On-farm cheese caves,
like this one at Orb Weaver Farm in Monkton Vermont,
are where most of America's finest cheeses
are finished to a delicious, marketable state.
The explosion of artisan-made, cave-aged cheese may be the latest thing in food marketing,
but
cheese itself is nothing new. Cheese is one of humankind’s most ancient methods
of food preservation. This highly effective means of storing milk developed
under the distinctly non-high-tech conditions of carrying liquid milk in sacks
made from the rennet-rich stomachs of ruminants.
“Cheese
making is a process of preserving the solids of milk as curds. This is done by
coagulating these solids with the help of rennet enzymes, cutting it into small
pieces and then cooking and stirring to remove some of the water in the
form of whey,” explains “cheese queen” Rikki Carroll, whose New England CheesemakingSupply of South Deerfield, Massachusetts has converted thousands of ordinary
people into home cheesemakers.
The
basic principles of cheesemaking are the same whether you are making a pound or
two with a kit at home or a thousand pounds in a small-farm dairy. “With higher
production you just need bigger equipment and more storage space,” Carroll says.
Cheesemaking
can be tricky. As anyone who makes bread or beer knows, playing with molds,
bacteria and yeast is quite a balancing act. Good bacteria like B. Linens need to be encouraged to
produce a natural rind, while other bacteria like Pseudomonas fluorescens, that can turn soft cheeses bitter, need to
be avoided.
Then
there’s the milk. “All cheese used to be made with raw milk, then pasteurized milk
became the industry standard,” Carroll says. “Now ultrapasteurized milk has a
slightly longer shelf life but it breaks down the proteins and makes curd
formation more difficult.”
Aging Cheese
Once
cheese is made, it must cure or age in a cool, moist environment. Unlike fine
wines, fine cheeses generally age over the course of months, not decades.

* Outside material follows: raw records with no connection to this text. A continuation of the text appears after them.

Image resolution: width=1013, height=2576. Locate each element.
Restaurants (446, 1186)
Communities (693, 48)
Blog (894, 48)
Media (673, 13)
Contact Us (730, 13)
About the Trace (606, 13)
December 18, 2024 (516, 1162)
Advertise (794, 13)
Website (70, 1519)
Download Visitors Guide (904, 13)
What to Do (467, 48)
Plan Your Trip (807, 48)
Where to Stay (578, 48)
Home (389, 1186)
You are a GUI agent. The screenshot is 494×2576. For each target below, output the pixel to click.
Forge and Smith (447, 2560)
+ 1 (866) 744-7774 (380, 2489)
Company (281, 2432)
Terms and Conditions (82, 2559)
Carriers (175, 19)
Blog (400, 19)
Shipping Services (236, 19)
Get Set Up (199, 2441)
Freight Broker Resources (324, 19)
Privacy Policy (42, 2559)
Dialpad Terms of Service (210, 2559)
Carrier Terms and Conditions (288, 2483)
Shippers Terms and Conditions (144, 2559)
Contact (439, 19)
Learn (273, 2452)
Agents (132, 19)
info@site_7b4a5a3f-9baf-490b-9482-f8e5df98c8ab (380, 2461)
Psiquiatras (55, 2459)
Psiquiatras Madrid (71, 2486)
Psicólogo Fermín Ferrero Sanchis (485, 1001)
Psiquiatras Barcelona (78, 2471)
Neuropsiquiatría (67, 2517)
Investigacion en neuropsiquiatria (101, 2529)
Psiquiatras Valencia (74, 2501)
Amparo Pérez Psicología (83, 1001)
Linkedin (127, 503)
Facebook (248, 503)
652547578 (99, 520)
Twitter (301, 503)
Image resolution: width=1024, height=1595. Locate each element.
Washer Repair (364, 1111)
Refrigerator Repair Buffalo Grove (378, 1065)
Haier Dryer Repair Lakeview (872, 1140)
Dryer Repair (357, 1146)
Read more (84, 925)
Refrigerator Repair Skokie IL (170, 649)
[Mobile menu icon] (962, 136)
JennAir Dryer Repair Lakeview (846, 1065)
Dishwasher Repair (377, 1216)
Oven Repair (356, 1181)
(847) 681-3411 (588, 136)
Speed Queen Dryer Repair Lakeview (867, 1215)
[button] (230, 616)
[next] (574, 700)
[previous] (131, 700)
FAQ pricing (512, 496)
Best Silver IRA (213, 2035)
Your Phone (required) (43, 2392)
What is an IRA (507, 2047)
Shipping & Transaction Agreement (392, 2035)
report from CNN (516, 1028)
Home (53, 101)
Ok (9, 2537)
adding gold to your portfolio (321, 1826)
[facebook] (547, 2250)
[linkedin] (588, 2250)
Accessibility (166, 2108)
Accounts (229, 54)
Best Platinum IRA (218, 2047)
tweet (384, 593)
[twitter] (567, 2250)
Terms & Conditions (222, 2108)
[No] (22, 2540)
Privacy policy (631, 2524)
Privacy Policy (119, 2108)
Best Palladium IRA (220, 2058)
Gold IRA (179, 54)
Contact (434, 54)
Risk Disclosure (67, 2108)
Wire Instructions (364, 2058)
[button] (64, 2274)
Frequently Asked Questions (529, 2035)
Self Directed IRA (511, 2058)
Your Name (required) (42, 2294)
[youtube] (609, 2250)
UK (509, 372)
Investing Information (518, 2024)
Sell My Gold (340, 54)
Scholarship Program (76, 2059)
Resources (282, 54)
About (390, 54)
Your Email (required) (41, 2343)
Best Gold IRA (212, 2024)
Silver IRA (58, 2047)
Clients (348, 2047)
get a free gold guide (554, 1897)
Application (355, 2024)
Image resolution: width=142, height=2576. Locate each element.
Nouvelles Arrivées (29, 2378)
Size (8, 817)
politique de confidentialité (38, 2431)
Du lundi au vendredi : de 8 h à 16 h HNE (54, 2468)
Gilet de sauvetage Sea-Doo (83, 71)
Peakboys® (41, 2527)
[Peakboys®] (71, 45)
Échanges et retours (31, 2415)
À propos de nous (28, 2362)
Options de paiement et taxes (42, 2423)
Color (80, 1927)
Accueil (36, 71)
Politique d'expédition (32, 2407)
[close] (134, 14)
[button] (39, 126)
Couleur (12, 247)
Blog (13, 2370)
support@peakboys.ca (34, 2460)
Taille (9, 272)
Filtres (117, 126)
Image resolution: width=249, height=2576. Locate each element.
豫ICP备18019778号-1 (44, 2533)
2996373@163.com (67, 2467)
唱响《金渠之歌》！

But
while wine bottles sit quietly undisturbed in their cellars, some kinds of cheese
wheels demand constant attention, including turning and washing with batches of
favorable bacteria or herbal flavorings on a daily or weekly basis.
Historically,
most cheesemakers supervise this aging process themselves at their farm or
cheesemaking premises. In European markets where a high volume of artisanal
cheese flows from farms to plate each day, affinage, or cheese aging, has
become recognized as a separate task from that of cheesemaking. Affineurs, or
people trained to oversee cheese aging operations, have developed a mystique referenced with awe in the food industry—an awe that drives the price-point of branded cave-aged cheese sky high.